Today, as in the last forty years, the British capital should not try to block growth, light, or height. It’s not Rome. It’s London.
This should not be a matter of contention, beyond a handful of fancy flats that now might need to install blackout blinds. Frankly is it that shocking that choosing to live right next to busy transport hubs, near stadiums and tourist attractions, amidst a cluster of dazzling skyscrapers… might come with a tad of light pollution?
Would we forbid the London Eye today because there are now some flats going up behind it? Would we forbid the construction of Canary Wharf because it changed the character of the area?

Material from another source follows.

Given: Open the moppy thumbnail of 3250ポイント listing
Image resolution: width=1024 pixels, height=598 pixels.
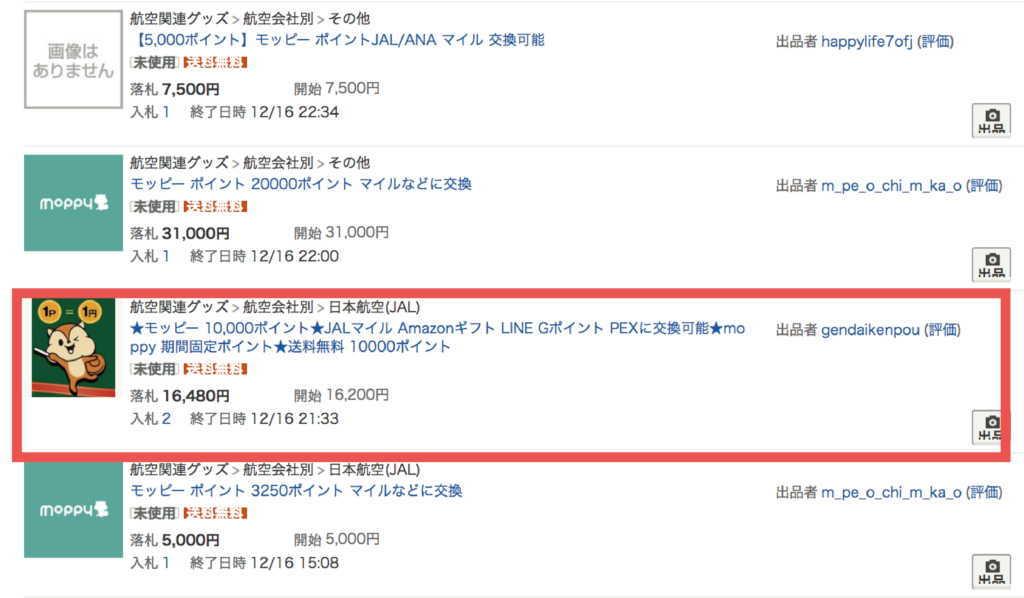Looking at the screenshot, I should (x=73, y=509).
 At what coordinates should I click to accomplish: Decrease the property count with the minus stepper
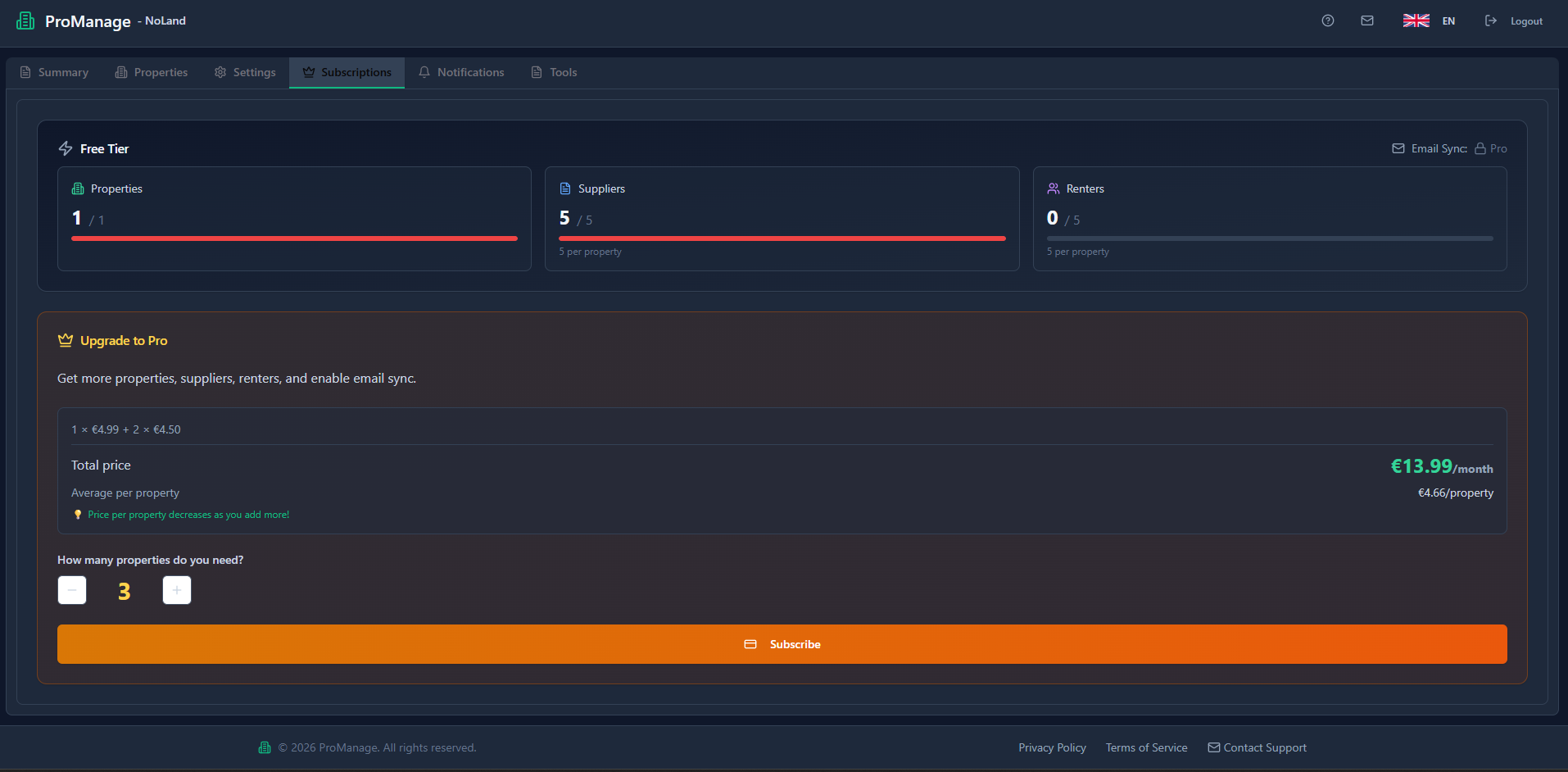pyautogui.click(x=72, y=590)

At 90 metres tall the sphere would come in 21 metres shorter than St Paul’s and 45 metres shorter than the London Eye. It should not be a surprise that in the centre of a thriving global city, there are illuminated attractions.
The nimbyism on display and being so pusillanimously indulged here is as infuriating as the nimbyism of those residents of central Soho who expect their streets to be silent and pubs closed by 10pm. I would gently suggest that if someone were to want a slower, quieter, and unilluminated, life they should perhaps choose to live literally anywhere other than the centre of a bustling megacity.
One last hope.
The Mayor of London, however, is not all powerful here. This planning decision doesn’t have to be left to an anti-growth politician, or a left wing political party. Ultimately there is someone who can overrule him. Michael Gove.

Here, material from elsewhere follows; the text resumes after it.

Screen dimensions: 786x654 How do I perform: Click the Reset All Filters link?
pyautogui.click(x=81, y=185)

Here, the Tories have nothing to lose and everything to gain. This part of East London won’t vote Tory in a million years. The nimbys are Labour’s problem in this instance, no the government’s. And I don’t need to emphasise how in need of investment the UK is. The numbers to that for me. Zero growth last quarter. This is a decision that should be signed sealed and delivered on that fact alone.
But there’s something deeper here too. A sense of progress, and of of pioneers. Much of the world is transfixed by the Vegas Sphere. People are talking about it, writing about it, travelling to it. It is a profound shame that London missed the chance to get there first, to be the talking point and maintain a sense that it is a city on the frontier of human progress. But what a bigger shame it would be if the next major city that Madison Square Garden decides to approach to plough with investment for its second sphere wasn’t British at all. What a sorry sign that would be, that London was no longer a place for progress or for spectacle.

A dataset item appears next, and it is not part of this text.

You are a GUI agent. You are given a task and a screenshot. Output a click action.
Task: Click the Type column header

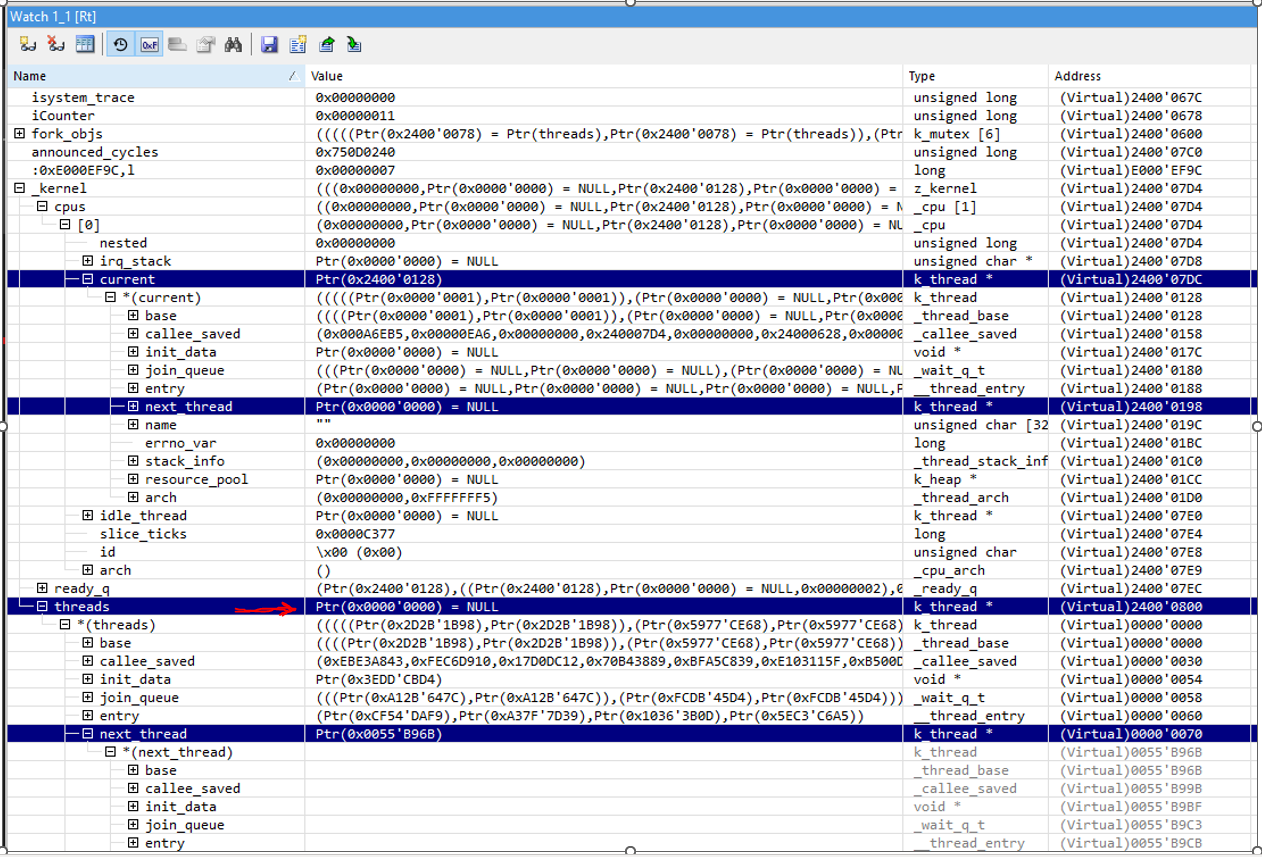coord(921,76)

Michael Gove, for the sake of not just British jobs or British growth, but British pride too - overrule Sadiq Khan. Let’s allow the sphere.
I have nothing against the Shetland Islands, it’s just that with just 19.76 crimes per 1,000 people reported during 2020-2021, the archipelago was statistically the area with the lowest crime in the UK. That’s all.
I find this fact particularly frustrating as I have learned that the O2 arena is one of the major players behind the scenes that has been lobbying for the cancellation of the sphere. It simply doesn’t want the competition. And that’s bad for all consumers.